There was good news and not so good news on the U.S. budget deficit front Wednesday - the good news: the U.S. Government reported a lower-than-expected $129.4 billion deficit for July, the U.S. Treasury Department announced Wednesday.
It was the fourth, consecutive monthly decline in the deficit compared to a year ago. Economists surveyed by Bloomberg News had expected the federal government to run a $133 billion deficit in July.
What's more, the July 2011 deficit is $35.6 billion lower than the $165 billion deficit total recorded a year ago, in July 2010.
The bad news? The deficit for July 2011 is just $7 billion less than July 2010 after excluding one-time factors that skewed the July 2010 total higher.
Has the Deficit Started to Downtrend?
Equally significant, the year-to-date deficit -- 10 months of the fiscal year -- now totals about $1.1 trillion, or about a six percent decline from the 10-month period in fiscal 2010. The Congressional Budget Office (CBO) expects the current year's deficit, fiscal 2011, to total $1.48 trillion.
CBO also sees the deficit declining to $1.1 trillion in 2012 and $704 billion in 2013.

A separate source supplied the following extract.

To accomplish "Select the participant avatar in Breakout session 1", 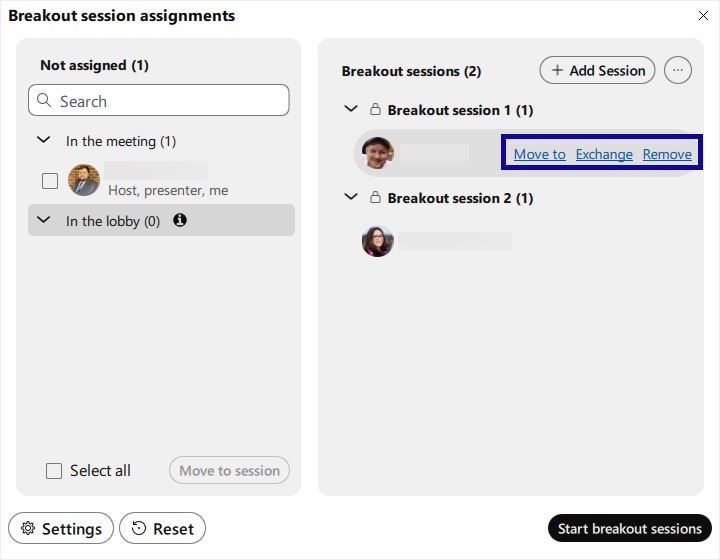I will pyautogui.click(x=377, y=153).
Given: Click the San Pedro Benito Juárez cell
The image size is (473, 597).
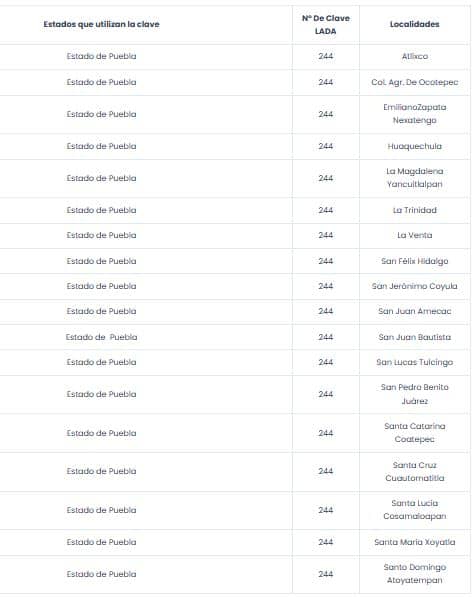Looking at the screenshot, I should coord(415,394).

In July, the federal government collected about $159 billion in revenue, known as receipts, and spent about $288.4 billion, known as outlays.
Fiscal/Economic Analysis: The lower July budget deficit is an encouraging data point, but no one should be deluded: Congress, and in specific the new "super committee," needs to keep its eye on the ball. The nation has little chance for substantive, enduring deficit reduction if the two parties do not work together.
As the above suggests, what's needed now is for a super committee that believes program sacrifices should be equal, and that also wants to address the revenue side of the ledger -- either through tax reform, or via an increase in marginal tax rates.